:: Work instructions ::
Starting at the beginning of the records and going on through the line that contains "[x=573, y=55]", set out those lines as a numbered list with the blank lines omitted.
-- START Exercise input --
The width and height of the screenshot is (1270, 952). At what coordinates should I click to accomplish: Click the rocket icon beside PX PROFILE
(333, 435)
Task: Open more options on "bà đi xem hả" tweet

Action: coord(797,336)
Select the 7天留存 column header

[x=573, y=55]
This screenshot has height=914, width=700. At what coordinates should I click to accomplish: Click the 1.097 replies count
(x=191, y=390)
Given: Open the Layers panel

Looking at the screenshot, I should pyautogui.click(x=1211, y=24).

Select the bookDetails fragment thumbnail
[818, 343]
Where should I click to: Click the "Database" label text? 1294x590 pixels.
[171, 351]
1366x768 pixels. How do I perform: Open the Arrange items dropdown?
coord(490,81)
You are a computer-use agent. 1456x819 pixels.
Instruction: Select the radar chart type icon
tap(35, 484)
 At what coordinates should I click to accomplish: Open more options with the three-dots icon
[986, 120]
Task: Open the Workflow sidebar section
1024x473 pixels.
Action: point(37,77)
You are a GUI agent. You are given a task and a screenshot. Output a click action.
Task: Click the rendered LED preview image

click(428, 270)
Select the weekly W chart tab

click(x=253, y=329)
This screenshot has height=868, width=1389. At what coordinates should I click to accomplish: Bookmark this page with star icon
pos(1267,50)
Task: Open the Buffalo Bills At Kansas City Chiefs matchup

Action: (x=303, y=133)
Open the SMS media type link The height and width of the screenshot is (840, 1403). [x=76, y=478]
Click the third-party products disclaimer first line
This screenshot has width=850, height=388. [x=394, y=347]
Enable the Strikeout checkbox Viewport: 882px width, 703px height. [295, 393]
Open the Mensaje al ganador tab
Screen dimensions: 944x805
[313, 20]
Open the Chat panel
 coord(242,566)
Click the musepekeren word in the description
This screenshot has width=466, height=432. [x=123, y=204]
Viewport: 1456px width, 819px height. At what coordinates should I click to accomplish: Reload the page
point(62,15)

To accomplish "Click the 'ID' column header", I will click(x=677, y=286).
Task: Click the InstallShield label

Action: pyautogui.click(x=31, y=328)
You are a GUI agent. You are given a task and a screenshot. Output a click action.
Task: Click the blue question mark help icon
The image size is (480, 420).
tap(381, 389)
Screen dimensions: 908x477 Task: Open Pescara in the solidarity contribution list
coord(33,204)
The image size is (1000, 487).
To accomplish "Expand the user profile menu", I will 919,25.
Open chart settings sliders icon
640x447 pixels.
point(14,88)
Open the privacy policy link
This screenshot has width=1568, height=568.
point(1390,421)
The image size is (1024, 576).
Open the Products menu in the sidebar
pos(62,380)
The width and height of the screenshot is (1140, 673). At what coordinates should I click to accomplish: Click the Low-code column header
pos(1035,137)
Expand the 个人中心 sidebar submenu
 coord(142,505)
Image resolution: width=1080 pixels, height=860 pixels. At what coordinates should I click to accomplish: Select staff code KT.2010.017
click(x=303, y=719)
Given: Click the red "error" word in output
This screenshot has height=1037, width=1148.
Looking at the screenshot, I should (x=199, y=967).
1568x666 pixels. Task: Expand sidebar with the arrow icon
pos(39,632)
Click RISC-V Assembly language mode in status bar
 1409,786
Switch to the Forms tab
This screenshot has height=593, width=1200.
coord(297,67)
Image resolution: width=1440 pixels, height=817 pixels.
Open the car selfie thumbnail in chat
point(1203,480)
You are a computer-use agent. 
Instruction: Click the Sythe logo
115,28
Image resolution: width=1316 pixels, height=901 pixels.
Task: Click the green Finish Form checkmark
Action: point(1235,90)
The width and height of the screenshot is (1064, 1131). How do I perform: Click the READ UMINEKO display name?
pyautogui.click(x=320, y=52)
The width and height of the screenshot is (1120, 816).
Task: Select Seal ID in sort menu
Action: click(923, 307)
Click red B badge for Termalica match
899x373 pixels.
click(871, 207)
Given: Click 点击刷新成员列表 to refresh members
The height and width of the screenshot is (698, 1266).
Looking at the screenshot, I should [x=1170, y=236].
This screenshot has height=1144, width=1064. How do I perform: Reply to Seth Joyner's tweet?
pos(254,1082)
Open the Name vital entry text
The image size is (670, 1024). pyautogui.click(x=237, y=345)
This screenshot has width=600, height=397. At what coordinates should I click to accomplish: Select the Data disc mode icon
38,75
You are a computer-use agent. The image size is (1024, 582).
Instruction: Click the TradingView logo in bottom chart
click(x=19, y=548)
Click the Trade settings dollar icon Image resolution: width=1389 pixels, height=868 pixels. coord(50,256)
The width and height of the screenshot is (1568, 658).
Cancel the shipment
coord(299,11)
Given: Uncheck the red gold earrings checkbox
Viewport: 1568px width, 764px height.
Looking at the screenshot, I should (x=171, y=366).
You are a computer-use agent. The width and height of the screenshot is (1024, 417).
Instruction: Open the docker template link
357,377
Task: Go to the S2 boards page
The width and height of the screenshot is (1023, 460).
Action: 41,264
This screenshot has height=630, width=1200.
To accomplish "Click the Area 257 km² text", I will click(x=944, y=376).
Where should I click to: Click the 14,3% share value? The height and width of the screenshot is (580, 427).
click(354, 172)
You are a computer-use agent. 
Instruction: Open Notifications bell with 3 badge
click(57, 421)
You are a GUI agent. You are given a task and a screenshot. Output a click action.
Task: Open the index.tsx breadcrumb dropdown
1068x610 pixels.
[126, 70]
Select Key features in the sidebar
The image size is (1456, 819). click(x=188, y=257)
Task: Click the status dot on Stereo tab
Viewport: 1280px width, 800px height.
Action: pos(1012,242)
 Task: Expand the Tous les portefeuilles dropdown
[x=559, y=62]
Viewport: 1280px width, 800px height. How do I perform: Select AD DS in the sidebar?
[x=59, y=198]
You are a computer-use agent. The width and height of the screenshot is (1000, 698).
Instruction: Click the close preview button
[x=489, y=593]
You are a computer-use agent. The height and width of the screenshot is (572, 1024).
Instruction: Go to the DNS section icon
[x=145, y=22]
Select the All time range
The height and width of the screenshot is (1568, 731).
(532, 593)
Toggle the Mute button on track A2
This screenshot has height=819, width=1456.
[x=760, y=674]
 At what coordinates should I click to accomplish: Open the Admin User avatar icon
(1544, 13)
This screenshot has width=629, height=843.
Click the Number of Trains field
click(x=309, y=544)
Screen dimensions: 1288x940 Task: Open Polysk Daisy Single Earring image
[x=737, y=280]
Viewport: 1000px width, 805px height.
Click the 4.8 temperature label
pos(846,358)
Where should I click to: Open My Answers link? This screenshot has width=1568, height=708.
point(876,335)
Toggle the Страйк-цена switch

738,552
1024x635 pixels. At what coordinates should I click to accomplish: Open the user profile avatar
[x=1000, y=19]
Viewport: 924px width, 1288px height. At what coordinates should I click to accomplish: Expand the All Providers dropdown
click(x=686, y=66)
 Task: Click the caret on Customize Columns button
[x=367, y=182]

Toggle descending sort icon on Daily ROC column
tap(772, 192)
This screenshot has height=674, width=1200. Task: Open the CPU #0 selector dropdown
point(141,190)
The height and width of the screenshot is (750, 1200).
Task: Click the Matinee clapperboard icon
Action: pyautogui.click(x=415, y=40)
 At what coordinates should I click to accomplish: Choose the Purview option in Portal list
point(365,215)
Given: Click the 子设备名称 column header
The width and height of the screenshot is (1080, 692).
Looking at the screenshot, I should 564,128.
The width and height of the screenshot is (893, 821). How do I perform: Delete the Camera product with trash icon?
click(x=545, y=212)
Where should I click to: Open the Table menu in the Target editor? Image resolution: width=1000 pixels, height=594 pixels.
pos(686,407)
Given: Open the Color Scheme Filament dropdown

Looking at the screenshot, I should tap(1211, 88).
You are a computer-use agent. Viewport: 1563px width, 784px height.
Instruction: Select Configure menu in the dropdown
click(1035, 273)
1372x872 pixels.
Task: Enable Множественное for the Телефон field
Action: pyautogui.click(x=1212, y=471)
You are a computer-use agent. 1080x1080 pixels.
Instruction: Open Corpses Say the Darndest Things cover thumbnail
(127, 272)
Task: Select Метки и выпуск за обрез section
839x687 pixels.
-- END Exercise input --
:: Task response ::
1. The width and height of the screenshot is (1270, 952). At what coordinates should I click to accomplish: Click the rocket icon beside PX PROFILE
2. (333, 435)
3. Task: Open more options on "bà đi xem hả" tweet
4. Action: coord(797,336)
5. Select the 7天留存 column header
6. [x=573, y=55]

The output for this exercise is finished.